Além da crescente participação e empoderamento feminino, a importância do mercado é histórica. Onipresentes na África pré-colonial, eles traçaram um emblemático percurso no continente, se definindo como a primeira e mais efetiva forma do comércio desde o nascimento das primeiras comunidades africanas. Caracterizado pela liberdade econômica e pela coesão social e familiar como unidade empresarial, os mercados começaram como pontos de troca entre vilarejos e grupos étnicos e se estenderam como rotas comerciais e fonte de abastecimento de viajantes de longas distâncias, criando então uma economia intercontinental, que cruzava todo território africano.
Inicialmente, a nível local, o comércio era feito com os saldos dos recursos agrícolas, de caça e pesca. Em uma segunda fase, os produtos das atividades industriais foram introduzidos e itens de tecelagem, cerâmica, sal, remédios naturais, ouro, ferro, cobre, bronze, esculturas de madeiras, entre outros, passaram a fazer parte do menu. Nos vilarejos, o meio mais comum de negócio era a troca entre bens e mercadorias, enquanto em mercados maiores, pequenas conchas, os búzios, foram incorporadas como moedas em certas regiões enquanto barras de cobre e ferro, as manilas, em outras.

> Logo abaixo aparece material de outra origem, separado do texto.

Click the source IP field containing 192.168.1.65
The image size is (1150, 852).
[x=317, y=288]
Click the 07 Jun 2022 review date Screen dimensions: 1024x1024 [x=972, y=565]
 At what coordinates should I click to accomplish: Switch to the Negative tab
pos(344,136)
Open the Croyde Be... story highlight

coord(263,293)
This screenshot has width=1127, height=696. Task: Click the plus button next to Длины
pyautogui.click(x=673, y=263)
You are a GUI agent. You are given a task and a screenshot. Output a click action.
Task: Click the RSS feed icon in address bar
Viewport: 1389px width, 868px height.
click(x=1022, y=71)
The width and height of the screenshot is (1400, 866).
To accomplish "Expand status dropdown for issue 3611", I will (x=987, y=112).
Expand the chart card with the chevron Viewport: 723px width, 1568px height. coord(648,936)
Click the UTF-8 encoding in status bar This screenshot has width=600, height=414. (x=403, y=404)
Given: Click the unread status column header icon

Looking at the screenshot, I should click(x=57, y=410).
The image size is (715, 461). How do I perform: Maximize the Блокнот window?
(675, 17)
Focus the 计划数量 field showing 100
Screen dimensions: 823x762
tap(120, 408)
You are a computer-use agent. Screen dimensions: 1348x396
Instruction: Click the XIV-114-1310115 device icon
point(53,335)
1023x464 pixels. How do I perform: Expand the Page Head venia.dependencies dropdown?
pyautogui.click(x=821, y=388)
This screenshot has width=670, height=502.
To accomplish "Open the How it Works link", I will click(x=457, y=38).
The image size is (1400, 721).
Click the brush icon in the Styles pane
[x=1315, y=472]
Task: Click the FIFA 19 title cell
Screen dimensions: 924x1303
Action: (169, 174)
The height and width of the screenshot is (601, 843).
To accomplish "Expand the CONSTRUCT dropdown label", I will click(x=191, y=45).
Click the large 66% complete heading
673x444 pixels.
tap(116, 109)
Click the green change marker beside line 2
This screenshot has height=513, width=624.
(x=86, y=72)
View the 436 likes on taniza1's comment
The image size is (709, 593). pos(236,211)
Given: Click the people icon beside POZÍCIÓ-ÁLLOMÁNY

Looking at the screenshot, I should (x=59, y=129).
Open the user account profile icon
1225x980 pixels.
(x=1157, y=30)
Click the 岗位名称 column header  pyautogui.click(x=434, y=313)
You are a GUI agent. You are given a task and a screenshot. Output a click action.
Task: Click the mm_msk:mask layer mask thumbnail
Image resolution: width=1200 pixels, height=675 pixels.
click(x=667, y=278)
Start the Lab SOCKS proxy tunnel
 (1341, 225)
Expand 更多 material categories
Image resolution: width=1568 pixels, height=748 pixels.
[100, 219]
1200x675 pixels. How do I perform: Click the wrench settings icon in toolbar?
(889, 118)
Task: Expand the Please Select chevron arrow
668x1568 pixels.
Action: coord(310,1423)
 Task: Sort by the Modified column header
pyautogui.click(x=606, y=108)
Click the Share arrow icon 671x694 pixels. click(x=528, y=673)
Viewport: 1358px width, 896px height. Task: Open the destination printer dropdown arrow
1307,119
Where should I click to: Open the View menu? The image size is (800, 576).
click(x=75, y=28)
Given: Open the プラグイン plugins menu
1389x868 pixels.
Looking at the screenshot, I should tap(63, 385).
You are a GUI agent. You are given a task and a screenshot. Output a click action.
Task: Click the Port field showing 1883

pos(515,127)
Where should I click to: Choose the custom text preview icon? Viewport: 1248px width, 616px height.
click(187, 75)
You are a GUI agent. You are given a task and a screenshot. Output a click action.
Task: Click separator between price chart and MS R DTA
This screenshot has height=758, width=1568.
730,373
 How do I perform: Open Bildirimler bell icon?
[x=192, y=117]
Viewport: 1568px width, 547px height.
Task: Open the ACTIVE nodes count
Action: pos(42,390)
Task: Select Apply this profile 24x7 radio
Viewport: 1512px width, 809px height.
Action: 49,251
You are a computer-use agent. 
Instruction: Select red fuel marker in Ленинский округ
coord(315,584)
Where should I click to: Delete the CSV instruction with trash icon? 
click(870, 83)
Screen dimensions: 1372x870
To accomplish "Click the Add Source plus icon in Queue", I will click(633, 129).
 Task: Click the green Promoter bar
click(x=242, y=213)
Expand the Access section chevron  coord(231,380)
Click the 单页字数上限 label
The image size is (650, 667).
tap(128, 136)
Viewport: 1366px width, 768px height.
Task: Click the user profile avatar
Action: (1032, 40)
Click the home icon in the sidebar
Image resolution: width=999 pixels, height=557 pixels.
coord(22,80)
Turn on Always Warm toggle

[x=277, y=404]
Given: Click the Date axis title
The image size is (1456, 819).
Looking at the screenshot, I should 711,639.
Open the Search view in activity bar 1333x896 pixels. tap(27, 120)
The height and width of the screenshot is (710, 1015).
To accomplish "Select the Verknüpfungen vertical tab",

Os mercados, seus produtos e preços não eram controlados pelos governos, que se reservavam ao papel de criar um ambiente de paz para que a economia fluísse e florescesse. Os meios de produção eram de propriedade individual e os preços definidos ou pela lei de oferta e demanda ou pelo mais clássico modo africano, até hoje predominante: o poder de negociação. Assim como antigamente, hoje sai ganhando quem souber barganhar melhor. Seja no mercado de Kumasi ou nas feiras de vilarejos, os compradores e vendedores não têm pressa na negociação, que para eles, é quase uma brincadeira. Ganha o mais afiado ou o mais paciente. O gosto pela negociação é tanto, que não é atípico um vendedor ensinar o turista, inexperiente no negócio, sobre a arte de barganhar, afinal se é fácil demais, para eles a venda “não tem graça”.
Outra estrutura mantida dos antigos mercados é a sua estruturação e fluxo. Os mercados rurais, em vilarejos afastados de centros urbanos, acontecem em um determinado dia da semana, em que os moradores da região se deslocam para o local da feira em busca da venda ou compra de mercadorias. Em comunidades onde a agricultura de subsistência é a marca da economia, é possível encontrar o tradicional mercado de trocas, como em Togoville, no Togo ou no País Dogon, no Mali. Já nos meios urbanos, são muitos os mercados que funcionam diariamente e na maioria das vezes as cidades contam com um grande mercado central e dezenas de mercados locais, espalhados pelos bairros. Ainda assim, o mercado semanal também é corrente, caracterizado por um conglomerado de todos os comerciantes da região e vilas próximas, que viajam para o centro urbano para o comércio de seus produtos.
Vibrantes, agitados, coloridos, visitar um mercado de rua na África é uma ótima oportunidade para se perder entre as infinitas opções de produtos, sentir os cheiros dos temperos do continente, experimentar a culinária típica, descobrir frutas, legumes e grãos locais únicos e fazer um dos mais profundos mergulhos na cultura africana, e ao mesmo tempo, degustar da história, entendendo o passado e sondando seu elo com o futuro econômico do continente.